* _TASK TO COMPLETE_
Search the records for the string "will", then copy each line that has it.

* _DATASET_
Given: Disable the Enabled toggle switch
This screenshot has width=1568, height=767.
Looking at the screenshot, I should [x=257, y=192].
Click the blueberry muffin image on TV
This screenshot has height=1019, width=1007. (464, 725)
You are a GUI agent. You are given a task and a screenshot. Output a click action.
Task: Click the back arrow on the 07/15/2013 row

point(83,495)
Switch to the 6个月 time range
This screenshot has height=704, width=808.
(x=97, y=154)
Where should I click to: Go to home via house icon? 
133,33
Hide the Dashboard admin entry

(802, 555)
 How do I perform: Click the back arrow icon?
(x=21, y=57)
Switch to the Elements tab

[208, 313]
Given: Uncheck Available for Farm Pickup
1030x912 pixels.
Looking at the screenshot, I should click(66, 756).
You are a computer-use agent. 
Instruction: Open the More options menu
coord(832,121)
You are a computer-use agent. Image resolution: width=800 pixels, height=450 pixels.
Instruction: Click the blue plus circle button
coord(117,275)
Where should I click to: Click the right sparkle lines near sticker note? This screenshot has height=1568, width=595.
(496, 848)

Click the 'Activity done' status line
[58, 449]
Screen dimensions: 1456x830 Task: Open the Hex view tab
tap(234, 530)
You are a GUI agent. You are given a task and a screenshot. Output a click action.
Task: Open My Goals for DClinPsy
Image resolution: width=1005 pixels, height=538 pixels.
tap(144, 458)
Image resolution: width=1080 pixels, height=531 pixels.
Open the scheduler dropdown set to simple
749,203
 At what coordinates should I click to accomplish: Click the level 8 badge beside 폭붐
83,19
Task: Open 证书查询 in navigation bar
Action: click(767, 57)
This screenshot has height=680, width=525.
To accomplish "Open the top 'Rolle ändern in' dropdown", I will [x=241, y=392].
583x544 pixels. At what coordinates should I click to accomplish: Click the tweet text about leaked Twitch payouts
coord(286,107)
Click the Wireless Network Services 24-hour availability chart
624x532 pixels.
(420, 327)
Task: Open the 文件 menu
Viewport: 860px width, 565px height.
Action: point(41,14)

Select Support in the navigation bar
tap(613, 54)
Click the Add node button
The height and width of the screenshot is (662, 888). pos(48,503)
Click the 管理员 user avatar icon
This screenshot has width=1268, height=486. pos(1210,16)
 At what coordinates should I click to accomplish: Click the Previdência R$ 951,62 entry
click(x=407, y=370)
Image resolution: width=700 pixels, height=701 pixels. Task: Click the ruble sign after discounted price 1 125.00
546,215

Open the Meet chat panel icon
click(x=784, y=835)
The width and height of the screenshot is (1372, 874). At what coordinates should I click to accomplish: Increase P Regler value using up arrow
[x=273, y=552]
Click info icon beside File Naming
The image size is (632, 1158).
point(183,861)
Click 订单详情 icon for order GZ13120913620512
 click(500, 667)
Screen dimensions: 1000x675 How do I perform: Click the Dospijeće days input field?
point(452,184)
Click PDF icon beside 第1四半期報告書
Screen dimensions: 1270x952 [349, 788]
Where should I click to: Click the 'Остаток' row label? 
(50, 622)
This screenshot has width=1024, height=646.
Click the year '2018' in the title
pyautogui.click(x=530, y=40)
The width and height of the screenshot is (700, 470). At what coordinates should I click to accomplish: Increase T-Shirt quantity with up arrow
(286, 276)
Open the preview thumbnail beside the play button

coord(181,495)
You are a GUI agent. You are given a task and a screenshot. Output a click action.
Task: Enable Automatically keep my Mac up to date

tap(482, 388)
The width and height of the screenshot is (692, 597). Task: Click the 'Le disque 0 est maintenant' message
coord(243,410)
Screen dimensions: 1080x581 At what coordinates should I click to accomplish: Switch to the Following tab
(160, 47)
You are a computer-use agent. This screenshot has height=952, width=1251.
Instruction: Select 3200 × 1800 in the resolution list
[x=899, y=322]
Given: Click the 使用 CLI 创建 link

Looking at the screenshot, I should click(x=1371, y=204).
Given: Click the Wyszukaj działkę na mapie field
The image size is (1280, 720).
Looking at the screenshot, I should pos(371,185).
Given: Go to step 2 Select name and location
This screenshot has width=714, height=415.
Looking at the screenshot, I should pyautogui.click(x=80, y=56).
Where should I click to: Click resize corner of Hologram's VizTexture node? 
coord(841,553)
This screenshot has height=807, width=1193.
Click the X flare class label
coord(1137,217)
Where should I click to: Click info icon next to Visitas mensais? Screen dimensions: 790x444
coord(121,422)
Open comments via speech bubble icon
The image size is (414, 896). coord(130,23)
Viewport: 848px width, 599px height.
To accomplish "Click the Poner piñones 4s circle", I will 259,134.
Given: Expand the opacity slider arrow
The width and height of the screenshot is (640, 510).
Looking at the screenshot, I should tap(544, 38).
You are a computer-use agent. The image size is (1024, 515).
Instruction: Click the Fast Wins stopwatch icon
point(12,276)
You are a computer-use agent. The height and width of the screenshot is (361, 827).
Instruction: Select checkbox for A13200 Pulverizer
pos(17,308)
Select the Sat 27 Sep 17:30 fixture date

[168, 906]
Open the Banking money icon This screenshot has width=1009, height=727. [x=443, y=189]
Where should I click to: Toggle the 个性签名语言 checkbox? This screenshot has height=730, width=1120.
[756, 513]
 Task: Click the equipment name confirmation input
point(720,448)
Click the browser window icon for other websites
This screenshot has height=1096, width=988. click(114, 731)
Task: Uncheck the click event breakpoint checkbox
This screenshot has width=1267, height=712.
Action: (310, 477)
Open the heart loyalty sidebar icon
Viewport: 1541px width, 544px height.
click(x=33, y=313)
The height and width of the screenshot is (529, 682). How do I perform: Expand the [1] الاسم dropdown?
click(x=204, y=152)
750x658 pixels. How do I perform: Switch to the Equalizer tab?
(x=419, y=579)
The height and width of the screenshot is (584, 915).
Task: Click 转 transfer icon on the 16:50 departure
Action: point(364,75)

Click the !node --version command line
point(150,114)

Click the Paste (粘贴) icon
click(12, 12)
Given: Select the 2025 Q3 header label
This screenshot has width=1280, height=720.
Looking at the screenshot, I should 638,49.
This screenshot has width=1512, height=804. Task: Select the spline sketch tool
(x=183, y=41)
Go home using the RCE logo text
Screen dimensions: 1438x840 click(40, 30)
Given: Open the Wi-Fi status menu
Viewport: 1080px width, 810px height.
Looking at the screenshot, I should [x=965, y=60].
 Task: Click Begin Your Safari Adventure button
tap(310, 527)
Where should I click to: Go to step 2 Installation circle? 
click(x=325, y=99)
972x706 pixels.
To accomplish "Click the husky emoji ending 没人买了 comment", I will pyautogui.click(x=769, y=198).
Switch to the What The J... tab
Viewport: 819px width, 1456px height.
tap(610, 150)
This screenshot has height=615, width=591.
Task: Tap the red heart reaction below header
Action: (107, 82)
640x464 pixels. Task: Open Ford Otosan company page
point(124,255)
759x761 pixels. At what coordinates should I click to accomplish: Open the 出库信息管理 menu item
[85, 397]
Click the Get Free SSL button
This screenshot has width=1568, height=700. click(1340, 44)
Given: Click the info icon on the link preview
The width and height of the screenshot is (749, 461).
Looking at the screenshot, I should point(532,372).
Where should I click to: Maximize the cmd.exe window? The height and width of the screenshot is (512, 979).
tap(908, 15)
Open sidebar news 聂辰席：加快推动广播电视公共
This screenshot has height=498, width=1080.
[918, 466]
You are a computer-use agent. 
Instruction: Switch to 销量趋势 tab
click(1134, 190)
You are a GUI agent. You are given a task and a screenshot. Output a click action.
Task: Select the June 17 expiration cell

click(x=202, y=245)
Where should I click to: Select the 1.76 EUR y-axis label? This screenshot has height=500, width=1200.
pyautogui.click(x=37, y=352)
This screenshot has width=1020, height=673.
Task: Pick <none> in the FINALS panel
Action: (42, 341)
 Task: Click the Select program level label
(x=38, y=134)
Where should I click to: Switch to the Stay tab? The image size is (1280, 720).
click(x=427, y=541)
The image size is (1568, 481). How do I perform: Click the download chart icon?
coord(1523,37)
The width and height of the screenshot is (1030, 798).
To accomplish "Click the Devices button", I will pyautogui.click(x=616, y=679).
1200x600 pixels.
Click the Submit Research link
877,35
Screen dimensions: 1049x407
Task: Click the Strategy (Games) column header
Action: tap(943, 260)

* _RESULT FOR THIS EXERCISE_
To accomplish "Open the top 'Rolle ändern in' dropdown", I will [x=241, y=392].
To accomplish "Click the Poner piñones 4s circle", I will 259,134.
To accomplish "Click the husky emoji ending 没人买了 comment", I will pyautogui.click(x=769, y=198).
To accomplish "Click the Devices button", I will pyautogui.click(x=616, y=679).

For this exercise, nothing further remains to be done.